La coopération américaine au développement repose sur une logique différente de celle des bailleurs européens : davantage de subventions, des programmes ciblés, et une instance dédiée aux infrastructures, la Millennium Challenge Corporation. Pour un porteur de projet africain, comprendre cette mécanique évite des attentes mal calibrées.
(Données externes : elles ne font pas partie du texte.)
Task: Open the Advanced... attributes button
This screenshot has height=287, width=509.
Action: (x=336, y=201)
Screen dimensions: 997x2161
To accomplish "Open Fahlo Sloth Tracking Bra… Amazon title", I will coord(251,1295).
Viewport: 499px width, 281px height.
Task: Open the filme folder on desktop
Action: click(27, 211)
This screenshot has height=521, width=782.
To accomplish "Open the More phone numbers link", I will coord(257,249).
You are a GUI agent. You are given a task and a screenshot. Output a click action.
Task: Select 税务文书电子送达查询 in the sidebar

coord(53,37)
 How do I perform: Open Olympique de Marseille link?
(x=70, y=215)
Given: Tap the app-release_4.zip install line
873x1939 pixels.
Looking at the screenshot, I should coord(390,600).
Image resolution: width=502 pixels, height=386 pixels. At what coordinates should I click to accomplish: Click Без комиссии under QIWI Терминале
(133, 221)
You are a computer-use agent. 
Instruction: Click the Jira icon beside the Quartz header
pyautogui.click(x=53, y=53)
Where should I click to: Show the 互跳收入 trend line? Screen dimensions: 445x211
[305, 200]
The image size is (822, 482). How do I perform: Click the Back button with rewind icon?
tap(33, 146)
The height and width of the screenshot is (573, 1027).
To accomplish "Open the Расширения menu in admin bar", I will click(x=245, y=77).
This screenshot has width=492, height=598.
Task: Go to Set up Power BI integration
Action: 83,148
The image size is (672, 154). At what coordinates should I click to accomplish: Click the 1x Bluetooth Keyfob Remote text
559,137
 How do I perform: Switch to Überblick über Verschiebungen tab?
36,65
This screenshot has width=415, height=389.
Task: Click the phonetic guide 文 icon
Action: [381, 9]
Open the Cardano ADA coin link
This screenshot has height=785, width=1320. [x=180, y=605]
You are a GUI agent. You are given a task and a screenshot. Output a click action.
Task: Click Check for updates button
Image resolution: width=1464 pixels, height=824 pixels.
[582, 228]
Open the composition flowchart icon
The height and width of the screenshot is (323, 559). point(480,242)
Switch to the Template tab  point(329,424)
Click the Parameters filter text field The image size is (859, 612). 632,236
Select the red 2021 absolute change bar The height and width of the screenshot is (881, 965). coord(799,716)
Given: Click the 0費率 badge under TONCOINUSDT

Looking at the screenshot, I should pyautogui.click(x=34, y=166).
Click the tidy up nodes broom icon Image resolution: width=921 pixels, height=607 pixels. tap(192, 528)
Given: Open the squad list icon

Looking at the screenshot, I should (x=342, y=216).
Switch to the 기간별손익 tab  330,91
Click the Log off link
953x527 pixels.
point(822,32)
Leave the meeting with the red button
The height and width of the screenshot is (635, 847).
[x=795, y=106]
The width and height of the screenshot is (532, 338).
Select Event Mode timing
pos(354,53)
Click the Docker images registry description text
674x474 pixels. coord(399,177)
USAID : la subvention au coeur du modèle
L'USAID a longtemps été le principal canal de l'aide américaine, fonctionnant essentiellement par subventions et appels à propositions thématiques : santé, agriculture, gouvernance, énergie, entrepreneuriat. Le modèle repose sur des partenaires de mise en oeuvre — ONG, bureaux d'études, entreprises sociales — plutôt que sur le financement direct de projets commerciaux.
Il faut noter que le dispositif américain a connu d'importantes réorganisations récentes, avec une révision en profondeur des programmes et de leur architecture institutionnelle. Toute candidature doit donc partir d'une vérification de l'état réel des dispositifs ouverts.
MCC : les grands compacts d'infrastructure
La Millennium Challenge Corporation fonctionne autrement. Elle signe avec un État éligible un compact pluriannuel, doté de plusieurs centaines de millions de dollars, ciblant des contraintes majeures à la croissance : routes, électricité, foncier, formation. Le Maroc a bénéficié de tels compacts par le passé.
L'aide américaine récompense la qualité de la gouvernance : l'éligibilité au MCC dépend d'indicateurs publics sur la corruption, l'État de droit et le climat des affaires, pas seulement du besoin de financement.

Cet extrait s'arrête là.